# 94' Sentra Car Audio



## Innominate (Feb 23, 2005)

I'm trying to install a system in my car myself. So far it has been ok I guess, kind of a headache. Anyway I've run into a problem. Both right speakers don't work. It is very unlikly that it has something to do with the head unit and the wires connected because of the way it is set up. I tried looking under the passenger side dash and I see wires but I'm not sure where they go. Any ideas?


----------



## greenbean699 (Jan 18, 2004)

Innominate said:


> I'm trying to install a system in my car myself. So far it has been ok I guess, kind of a headache. Anyway I've run into a problem. Both right speakers don't work. It is very unlikly that it has something to do with the head unit and the wires connected because of the way it is set up. I tried looking under the passenger side dash and I see wires but I'm not sure where they go. Any ideas?

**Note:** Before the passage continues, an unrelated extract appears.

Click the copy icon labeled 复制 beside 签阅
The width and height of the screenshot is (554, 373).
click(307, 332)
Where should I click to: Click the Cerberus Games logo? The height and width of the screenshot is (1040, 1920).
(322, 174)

First off....why are you using the factor speaker wires??
If you want a "SYSTEM" the you can unplug all the wires and tape them up. Then go to wally world and grab the biggest speaker wire you see.
Back to the crib to run the wires. Not that hard.

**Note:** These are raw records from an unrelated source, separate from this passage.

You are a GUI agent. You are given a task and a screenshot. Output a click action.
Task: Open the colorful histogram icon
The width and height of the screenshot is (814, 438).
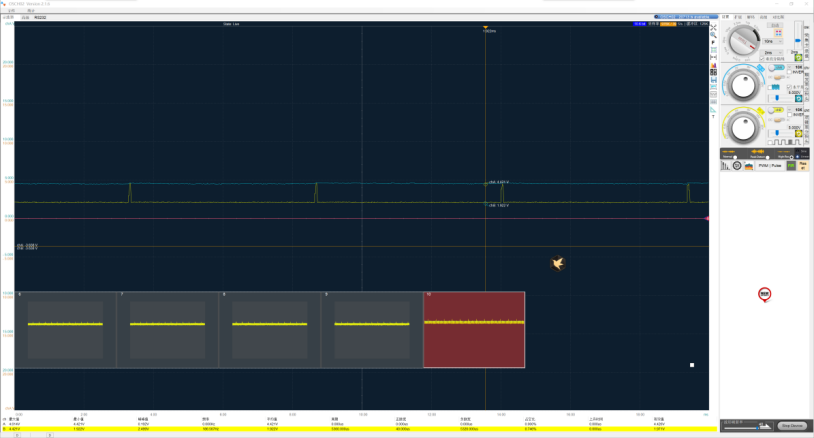pos(713,65)
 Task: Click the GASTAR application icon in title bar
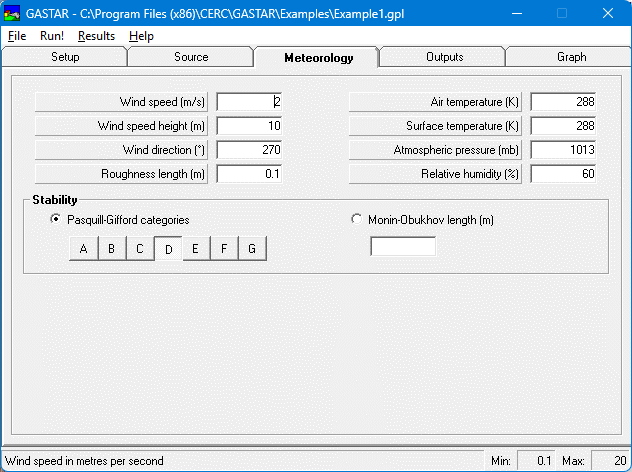pyautogui.click(x=13, y=13)
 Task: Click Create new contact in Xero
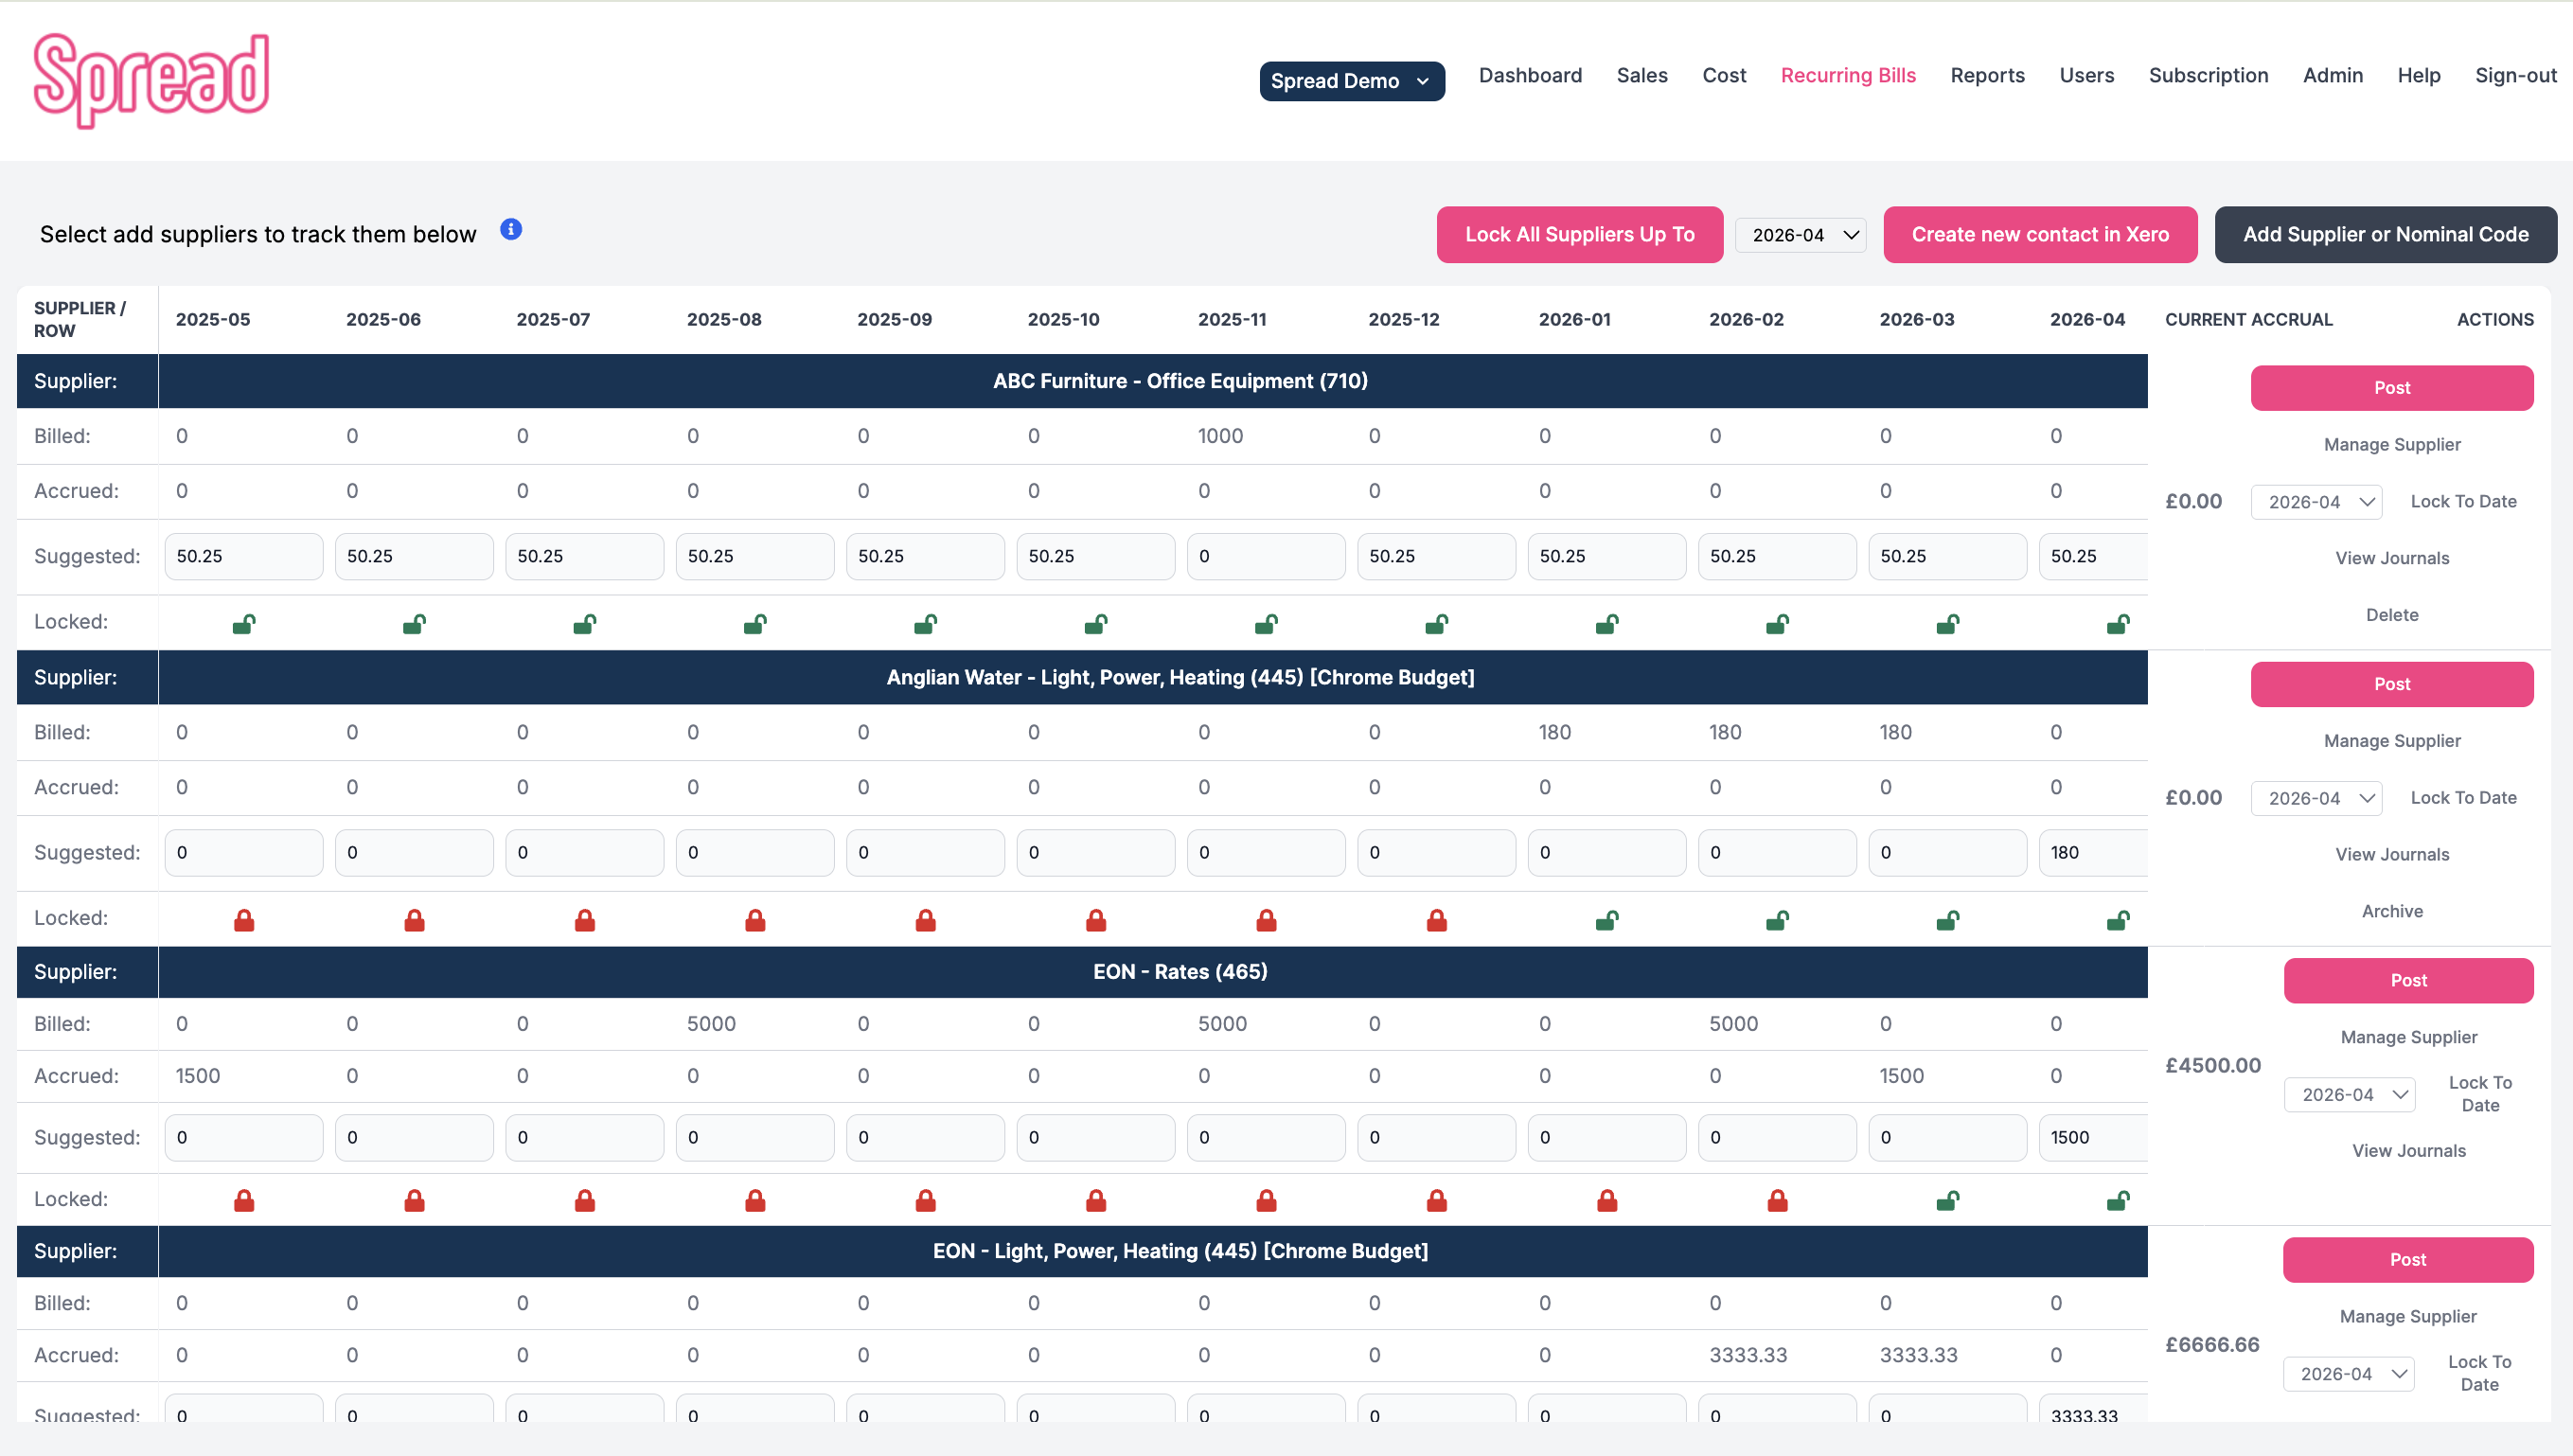2040,234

I should have said this first, but have you checked to see if the deck is just setup to play just the left side? As you should know that you have a setting to change right to left and front to back.


----------



## Dustin (Dec 14, 2003)

well, if it worked before the head unit went in, and the speakers, then it's something you did to it, check all wires, and check the grounds, also, check the polarity to the speakers.


----------



## Innominate (Feb 23, 2005)

"First off....why are you using the factor speaker wires??
If you want a "SYSTEM" the you can unplug all the wires and tape them up. Then go to wally world and grab the biggest speaker wire you see.
Back to the crib to run the wires. Not that hard."

I have no idea what you mean. I bought a harness for my car to my unit, stripped the wires, and re connected them. The only other wires are the one that are going to be going from the sub to the amp to the unit and battery.

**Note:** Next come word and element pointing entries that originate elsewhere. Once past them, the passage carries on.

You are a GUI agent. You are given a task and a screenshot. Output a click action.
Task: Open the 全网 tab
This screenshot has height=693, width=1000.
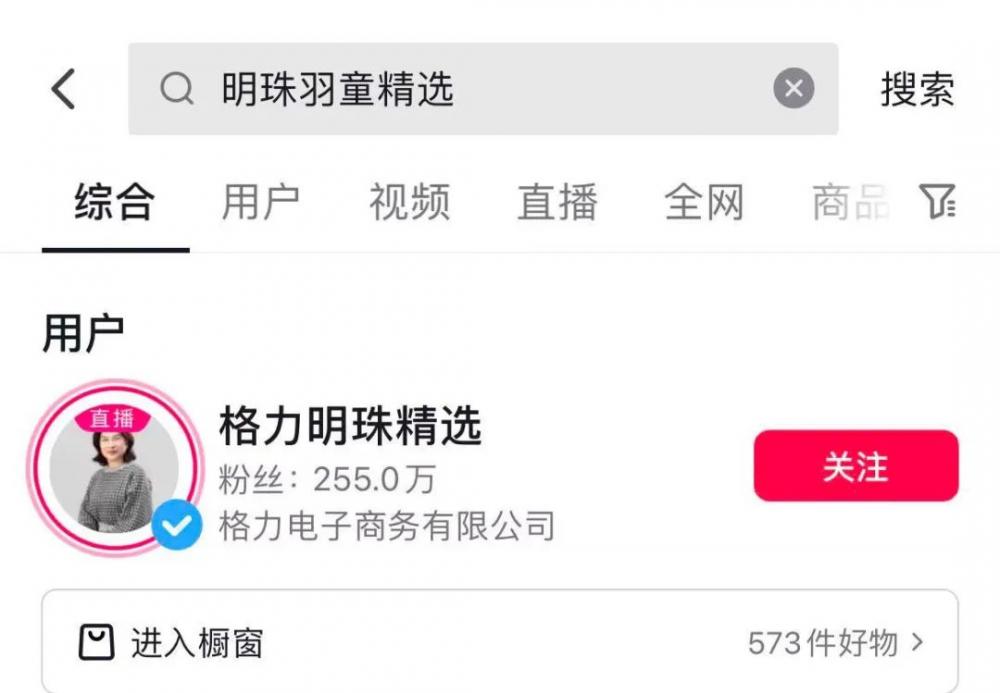click(x=704, y=202)
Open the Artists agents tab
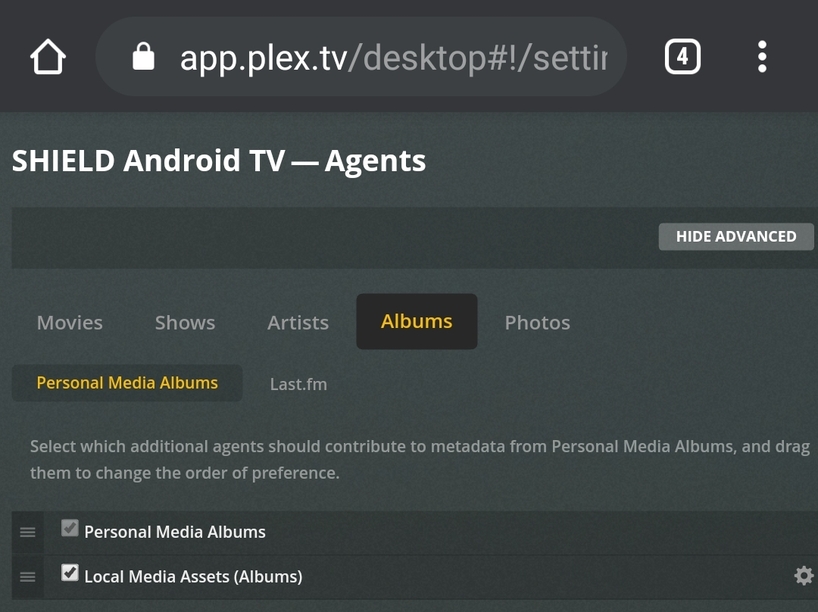 (298, 322)

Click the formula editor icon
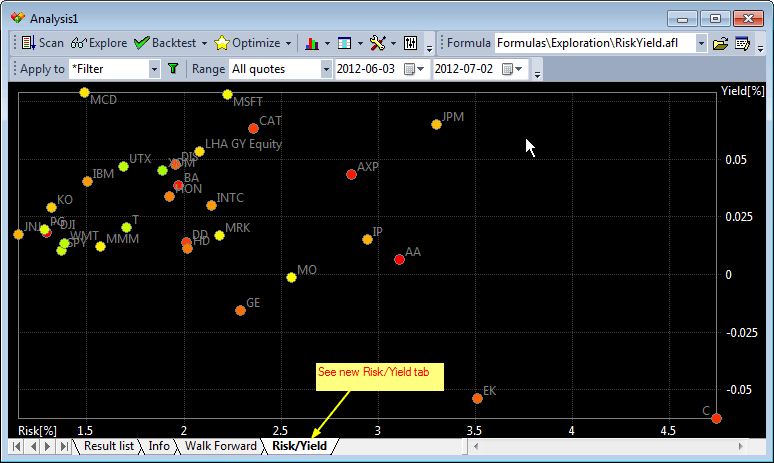point(742,43)
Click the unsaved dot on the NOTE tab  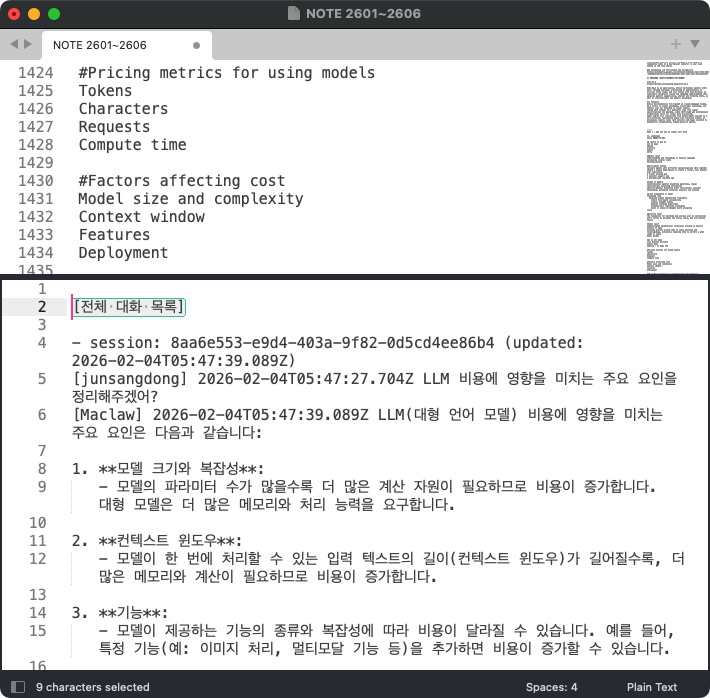197,45
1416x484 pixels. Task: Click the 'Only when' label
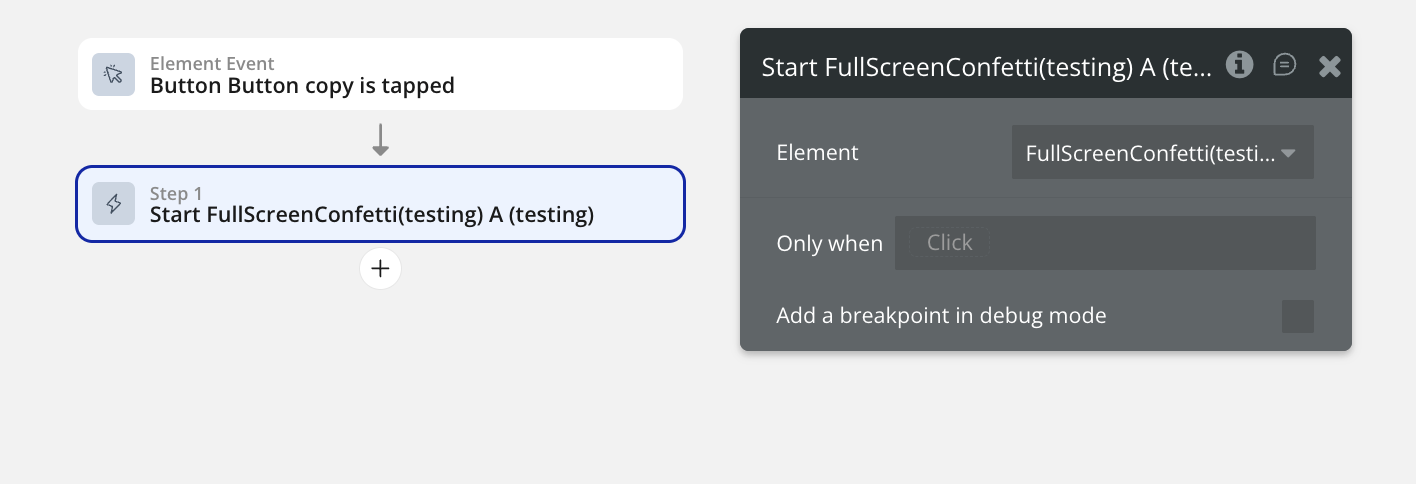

"I should have said this first, but have you checked to see if the deck is just setup to play just the left side? As you should know that you have a setting to change right to left and front to back."

The unit has balance settings, and currently they are in the middle. If I put it to play right speakers only, no sound comes out. 

"well, if it worked before the head unit went in, and the speakers, then it's something you did to it, check all wires, and check the grounds, also, check the polarity to the speakers."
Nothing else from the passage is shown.